» TASK BRIEF
Your copy of the listing must be exact and must hold no images.

» RECORDS PROVIDED
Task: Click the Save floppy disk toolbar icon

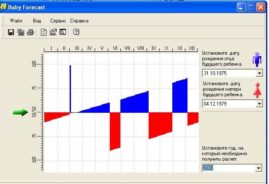Action: point(11,32)
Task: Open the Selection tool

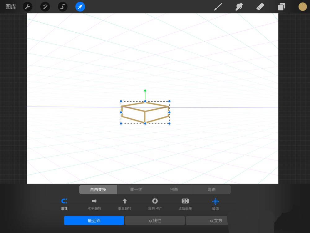Action: tap(62, 7)
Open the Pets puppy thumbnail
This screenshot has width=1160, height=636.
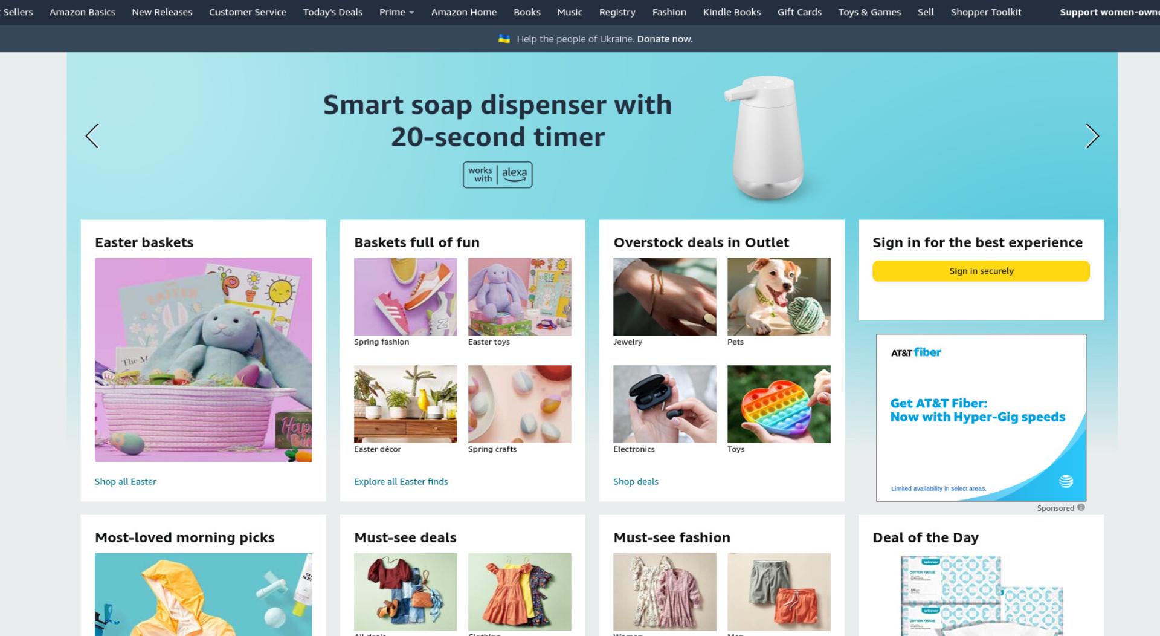pos(779,297)
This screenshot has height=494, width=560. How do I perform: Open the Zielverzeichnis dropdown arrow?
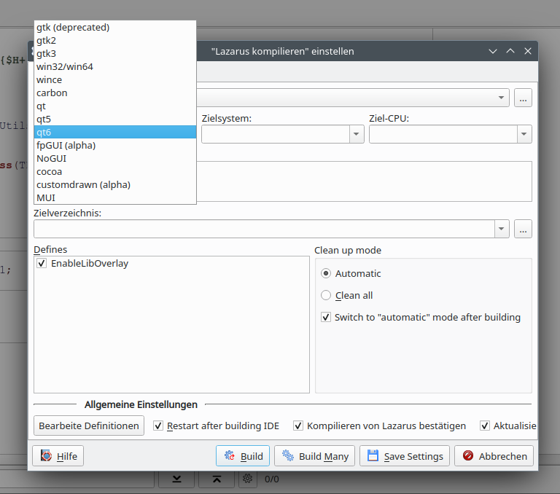pyautogui.click(x=502, y=229)
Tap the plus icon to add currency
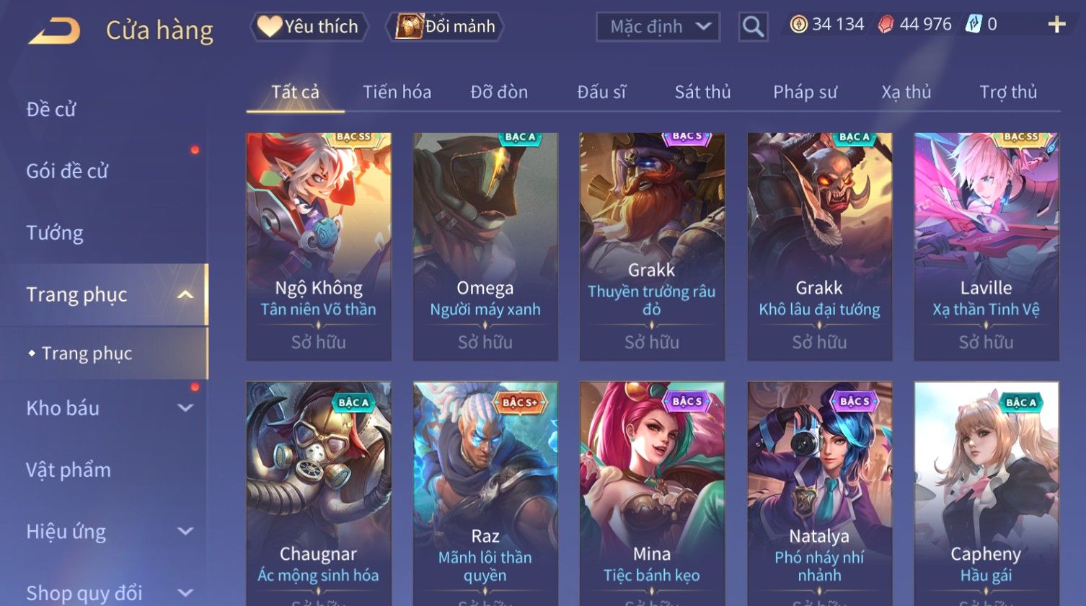This screenshot has height=606, width=1086. [1056, 25]
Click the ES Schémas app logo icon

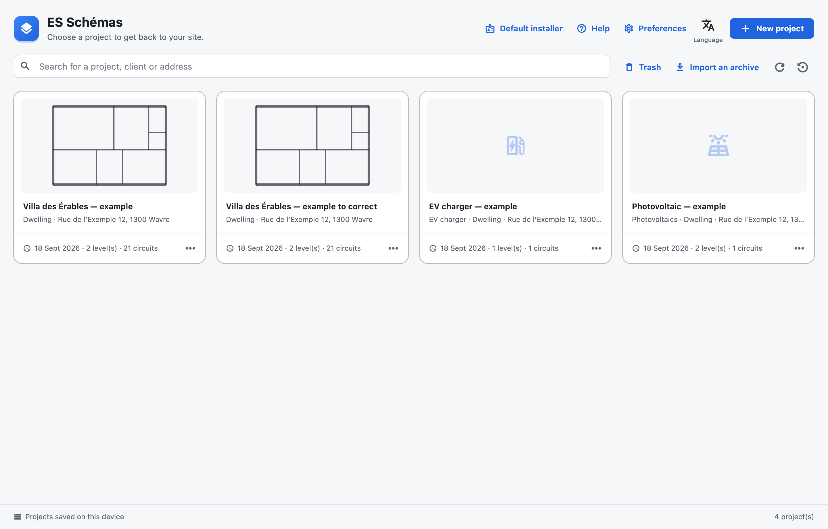(x=26, y=28)
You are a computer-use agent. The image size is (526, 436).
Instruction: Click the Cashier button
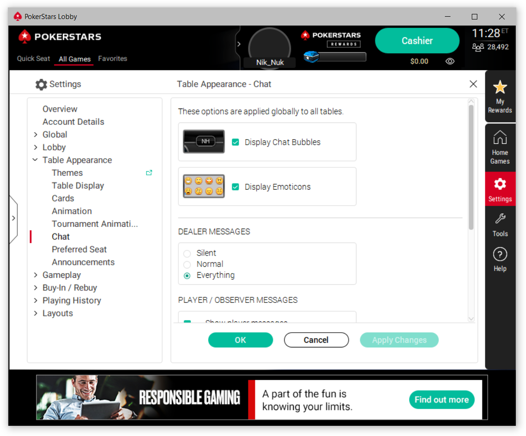point(417,41)
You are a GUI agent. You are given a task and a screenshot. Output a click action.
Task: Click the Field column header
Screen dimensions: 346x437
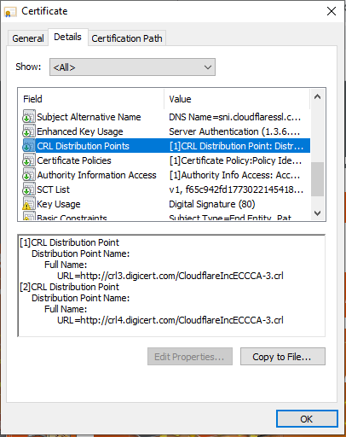91,99
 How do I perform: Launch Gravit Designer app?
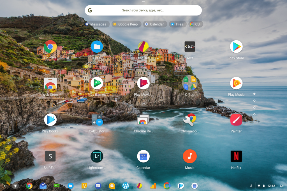(x=143, y=47)
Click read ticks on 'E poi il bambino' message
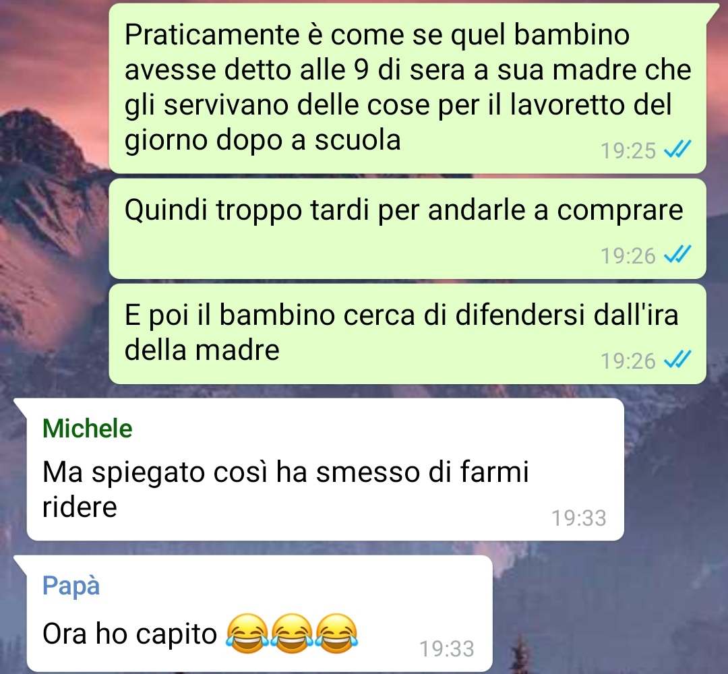The image size is (728, 674). click(x=677, y=359)
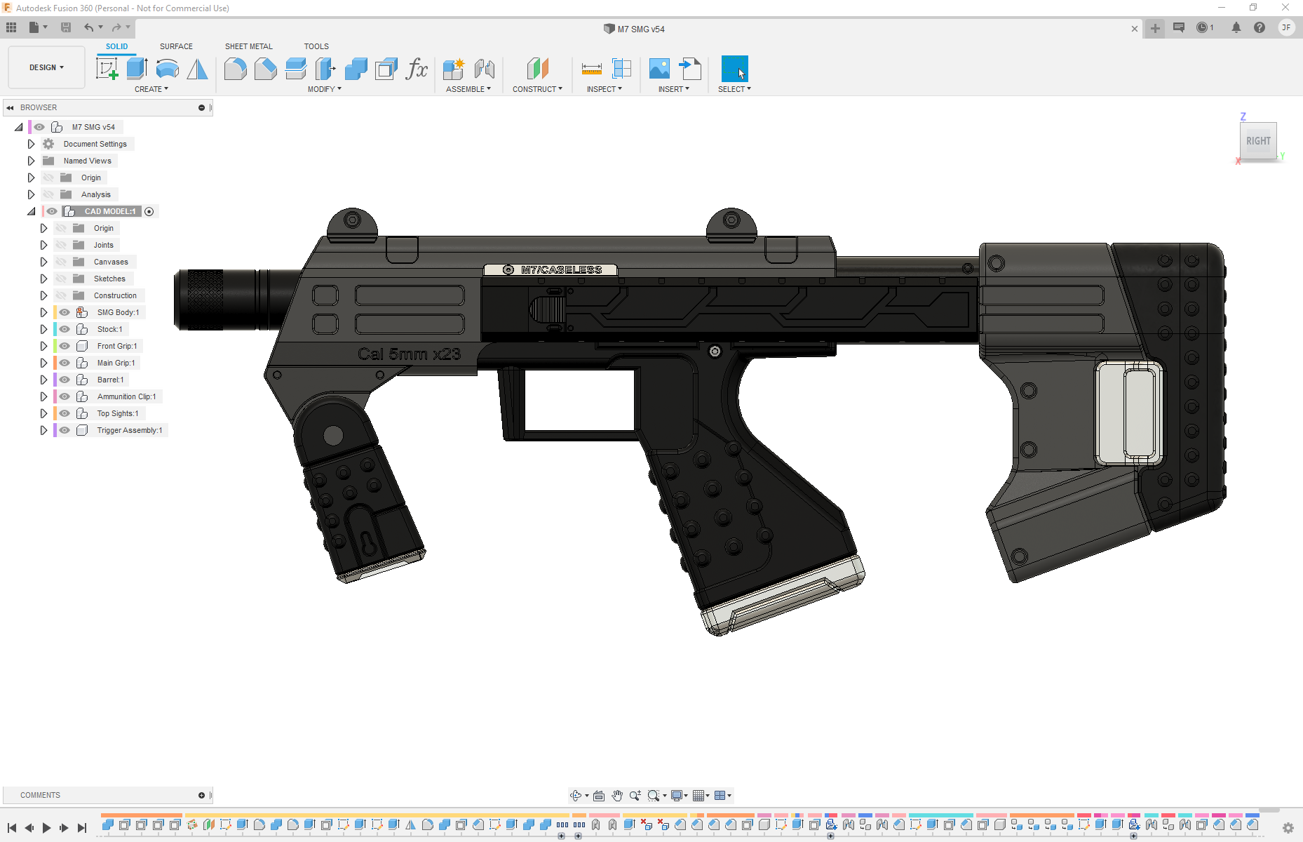The width and height of the screenshot is (1303, 842).
Task: Select the Extrude tool
Action: pyautogui.click(x=137, y=69)
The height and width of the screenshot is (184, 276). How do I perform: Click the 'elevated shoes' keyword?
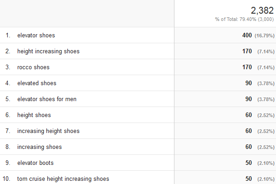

» REPLY TO THE EXERCISE
Task: Click the Save floppy disk toolbar icon

Action: point(11,32)
Task: Open the Selection tool

Action: tap(62, 7)
Open the Pets puppy thumbnail
This screenshot has width=1160, height=636.
pos(779,297)
This screenshot has height=494, width=560. How do I perform: Open the Zielverzeichnis dropdown arrow?
pyautogui.click(x=502, y=229)
Tap the plus icon to add currency
This screenshot has height=606, width=1086. [1056, 25]
Click the ES Schémas app logo icon

(x=26, y=28)
You are a computer-use agent. The image size is (526, 436).
Instruction: Click the Cashier button
point(417,41)
You are a GUI agent. You are given a task and a screenshot. Output a click action.
Task: Click the Field column header
Screen dimensions: 346x437
91,99
 How do I perform: Launch Gravit Designer app?
(x=143, y=47)
Click read ticks on 'E poi il bambino' message
The image size is (728, 674). click(x=677, y=359)
The width and height of the screenshot is (1303, 842).
Task: Select the Extrude tool
Action: pyautogui.click(x=137, y=69)
The height and width of the screenshot is (184, 276). How do I perform: Click the 'elevated shoes' keyword?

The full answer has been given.